I finished the first draft of the Inchoate animatic today. The process is as follows.
I first drew a storyboard in pencil, using the script I had written for the script writing assignment. I scanned the storyboards into Photoshop. I double clicked on the layer name in the layer panel to change the layer from a background image to a normal layer. In order to make the image easier to see I applied Auto-Tone, accessible via the Image menu. I then duplicated the image eight times, each time in a new document giving me a total of nine images. In each of these documents I selected the rectangular marquee tool and described a rectangle around the appropriate storyboard panel. I used the CTRL+SHIFT+I shortcut to reverse the selection and then CTRL+X to cut the new selection. This left me with one storyboard panel. I used the Trim function, found in the Image menu, to remove the transparent pixels. Using the ALT+CTRL+C shortcut I brought up the Canvas Size dialogue. I changed the measurement parameter to pixels and set the dimensions to 1920×1080.
I selected the Move tool, checked the Show Transform Controls checkbox and using ALT+SHIFT to maintain position and ratio I resized the image so that it fit from top to bottom.
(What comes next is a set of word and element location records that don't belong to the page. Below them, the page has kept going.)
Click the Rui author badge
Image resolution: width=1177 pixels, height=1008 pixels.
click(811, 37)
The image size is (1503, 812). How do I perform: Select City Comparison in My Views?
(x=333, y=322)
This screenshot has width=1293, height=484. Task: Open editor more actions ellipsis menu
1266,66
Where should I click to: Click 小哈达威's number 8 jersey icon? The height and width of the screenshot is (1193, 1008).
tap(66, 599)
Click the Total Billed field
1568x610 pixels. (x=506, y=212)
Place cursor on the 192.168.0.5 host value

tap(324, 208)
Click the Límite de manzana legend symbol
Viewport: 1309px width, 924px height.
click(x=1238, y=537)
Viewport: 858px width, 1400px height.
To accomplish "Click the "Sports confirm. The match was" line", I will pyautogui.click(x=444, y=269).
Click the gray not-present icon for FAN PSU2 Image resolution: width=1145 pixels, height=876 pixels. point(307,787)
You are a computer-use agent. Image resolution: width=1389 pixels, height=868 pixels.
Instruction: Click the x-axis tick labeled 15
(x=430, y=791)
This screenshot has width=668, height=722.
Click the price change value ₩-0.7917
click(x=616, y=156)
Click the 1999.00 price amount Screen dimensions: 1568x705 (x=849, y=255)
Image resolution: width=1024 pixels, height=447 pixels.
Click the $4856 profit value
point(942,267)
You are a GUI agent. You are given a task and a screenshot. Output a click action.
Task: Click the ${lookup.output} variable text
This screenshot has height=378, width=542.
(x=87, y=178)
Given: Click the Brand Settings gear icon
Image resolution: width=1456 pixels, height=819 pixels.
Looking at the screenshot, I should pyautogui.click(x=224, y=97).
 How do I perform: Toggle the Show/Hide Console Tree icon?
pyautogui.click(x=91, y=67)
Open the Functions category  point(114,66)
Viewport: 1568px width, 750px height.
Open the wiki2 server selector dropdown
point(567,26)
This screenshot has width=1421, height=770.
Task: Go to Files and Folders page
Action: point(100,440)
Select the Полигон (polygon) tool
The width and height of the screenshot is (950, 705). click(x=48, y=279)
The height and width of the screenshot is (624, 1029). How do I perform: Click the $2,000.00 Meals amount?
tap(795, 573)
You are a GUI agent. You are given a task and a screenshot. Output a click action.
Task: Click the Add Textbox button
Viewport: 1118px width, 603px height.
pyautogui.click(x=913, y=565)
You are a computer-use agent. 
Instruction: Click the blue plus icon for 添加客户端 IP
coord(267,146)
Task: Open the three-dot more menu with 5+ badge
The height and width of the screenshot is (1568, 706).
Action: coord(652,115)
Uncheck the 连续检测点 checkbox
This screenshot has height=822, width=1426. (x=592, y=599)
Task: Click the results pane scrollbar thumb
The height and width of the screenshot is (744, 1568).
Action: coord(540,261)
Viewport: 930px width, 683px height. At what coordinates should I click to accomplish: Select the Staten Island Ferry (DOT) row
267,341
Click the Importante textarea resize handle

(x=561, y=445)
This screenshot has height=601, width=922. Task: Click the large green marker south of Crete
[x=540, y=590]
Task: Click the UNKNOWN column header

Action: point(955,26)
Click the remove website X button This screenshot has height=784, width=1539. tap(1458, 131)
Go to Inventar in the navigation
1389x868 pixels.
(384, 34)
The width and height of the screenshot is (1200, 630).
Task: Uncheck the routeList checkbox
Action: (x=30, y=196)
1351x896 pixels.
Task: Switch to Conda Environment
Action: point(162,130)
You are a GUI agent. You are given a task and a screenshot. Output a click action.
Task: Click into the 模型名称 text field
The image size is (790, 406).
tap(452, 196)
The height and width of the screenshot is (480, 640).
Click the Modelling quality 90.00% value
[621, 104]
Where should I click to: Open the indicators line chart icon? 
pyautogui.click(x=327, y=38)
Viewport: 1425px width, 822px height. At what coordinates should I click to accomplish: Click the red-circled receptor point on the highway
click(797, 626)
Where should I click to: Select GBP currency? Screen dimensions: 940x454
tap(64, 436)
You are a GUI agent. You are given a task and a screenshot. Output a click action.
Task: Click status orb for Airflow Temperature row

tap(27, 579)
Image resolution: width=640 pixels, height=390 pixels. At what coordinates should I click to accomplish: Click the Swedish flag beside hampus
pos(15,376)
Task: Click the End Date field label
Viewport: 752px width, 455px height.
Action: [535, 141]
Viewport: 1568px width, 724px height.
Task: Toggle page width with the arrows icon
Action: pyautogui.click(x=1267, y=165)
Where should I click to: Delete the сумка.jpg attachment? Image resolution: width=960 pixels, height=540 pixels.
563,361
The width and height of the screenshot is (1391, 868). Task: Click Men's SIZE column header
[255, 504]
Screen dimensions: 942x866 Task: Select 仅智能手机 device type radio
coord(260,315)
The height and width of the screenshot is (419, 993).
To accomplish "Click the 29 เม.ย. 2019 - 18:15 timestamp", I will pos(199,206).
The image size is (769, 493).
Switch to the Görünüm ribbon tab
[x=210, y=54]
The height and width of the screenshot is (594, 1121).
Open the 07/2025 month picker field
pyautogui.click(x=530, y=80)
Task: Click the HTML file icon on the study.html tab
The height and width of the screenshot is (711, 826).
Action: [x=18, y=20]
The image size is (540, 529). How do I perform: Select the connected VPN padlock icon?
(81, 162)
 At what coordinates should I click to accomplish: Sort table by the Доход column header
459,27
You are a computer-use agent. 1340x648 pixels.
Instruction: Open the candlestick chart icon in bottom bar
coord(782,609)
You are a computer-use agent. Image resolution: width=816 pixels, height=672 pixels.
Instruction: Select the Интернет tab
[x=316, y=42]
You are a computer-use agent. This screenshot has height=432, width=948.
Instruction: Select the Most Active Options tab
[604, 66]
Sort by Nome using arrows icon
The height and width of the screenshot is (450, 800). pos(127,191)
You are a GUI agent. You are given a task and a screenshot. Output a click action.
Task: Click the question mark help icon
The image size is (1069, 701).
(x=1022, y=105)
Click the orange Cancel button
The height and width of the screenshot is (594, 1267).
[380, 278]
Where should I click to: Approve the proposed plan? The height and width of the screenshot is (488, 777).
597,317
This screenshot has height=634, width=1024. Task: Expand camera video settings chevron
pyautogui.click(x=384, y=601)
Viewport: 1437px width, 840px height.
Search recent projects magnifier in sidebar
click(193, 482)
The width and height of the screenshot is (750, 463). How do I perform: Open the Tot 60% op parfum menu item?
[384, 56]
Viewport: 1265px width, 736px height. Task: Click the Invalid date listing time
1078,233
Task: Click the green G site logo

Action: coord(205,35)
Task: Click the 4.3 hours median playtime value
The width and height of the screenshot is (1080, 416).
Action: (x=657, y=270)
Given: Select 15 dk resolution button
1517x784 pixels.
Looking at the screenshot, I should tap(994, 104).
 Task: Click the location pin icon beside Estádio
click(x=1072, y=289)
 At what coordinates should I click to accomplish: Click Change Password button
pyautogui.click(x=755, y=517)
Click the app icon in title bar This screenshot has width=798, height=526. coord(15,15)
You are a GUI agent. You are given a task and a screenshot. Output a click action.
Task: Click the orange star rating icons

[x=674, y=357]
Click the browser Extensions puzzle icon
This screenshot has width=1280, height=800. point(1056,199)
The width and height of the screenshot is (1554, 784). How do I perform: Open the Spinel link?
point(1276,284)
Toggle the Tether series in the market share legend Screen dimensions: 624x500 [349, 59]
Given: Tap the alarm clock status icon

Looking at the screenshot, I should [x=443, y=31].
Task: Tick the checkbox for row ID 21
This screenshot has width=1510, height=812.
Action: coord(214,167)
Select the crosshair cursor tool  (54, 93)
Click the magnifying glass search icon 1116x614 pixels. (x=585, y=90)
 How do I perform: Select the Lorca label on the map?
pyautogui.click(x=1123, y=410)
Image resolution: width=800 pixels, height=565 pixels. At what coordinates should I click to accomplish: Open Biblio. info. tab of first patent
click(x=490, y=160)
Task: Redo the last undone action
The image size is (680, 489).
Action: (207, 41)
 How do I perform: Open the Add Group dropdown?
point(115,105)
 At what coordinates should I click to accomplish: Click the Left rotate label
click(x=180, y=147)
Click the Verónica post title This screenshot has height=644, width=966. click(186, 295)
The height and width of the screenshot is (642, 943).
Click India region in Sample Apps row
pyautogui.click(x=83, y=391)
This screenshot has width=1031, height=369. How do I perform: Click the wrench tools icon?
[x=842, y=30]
I drew each element on its own layer so that I could animate some of the elements in Storyboard Pro. I restricted myself to a largely monochromatic palette. The difference in art style in the panels is purely down to my lack of experience. As I worked through the images I became more confident and the art style became more unified. The colour was applied using the brush tool. Initially I would set the pixel size to a very low number, one or two pixels. Once the outline of the element was established I blocked in highlights and shadows. I used the Smudge and Blur tools to blend these together. The result was patchy but this was fine as when a light grey rectangle was used as a background this hid any imperfections. In the panels that have torchlight I set the torch layer to 50% opacity and set it as an overlay layer.
Once the drawings were digitized I began the process of creating the animatic in Storyboard Pro. In a new project I imported the panel as layers by selecting Import As Layers from the File menu. Using the score animatic as a guide I determined the length of the panel and set this in the Panel tab. I selected the Animate Layer tool, selected the layer I wished to animate and placed the first keyframe at the point at which I wished the animation to begin in the timeline window. I then scrolled through the timeline window to the point at which the animation was supposed to end, repositioned the layer and set another keyframe. I imported the mock up soundscape for the score guide to assist with the timing of events. This process of image importing and animation (if required) was repeated for each of the panels. Once this was complete I exported the video as a QuickTime file and then rendered this out in Adobe Premiere Pro as an MP4 file at 1080p resolution.
Upon watching the video two things became clear:
- The camera never moves
- Elements in the foreground should be blurred to give a sense of depth.
I went back into Photoshop and used the Blur tool to soften the edges of the foreground elements. I then imported those elements into Storyboard Pro. I selected the Animate Camera tool and in the panels that I thought could use some camera movement I set a keyframe at the start and end of the panel. I scaled and positioned the keyframed cameras to add simple camera movements.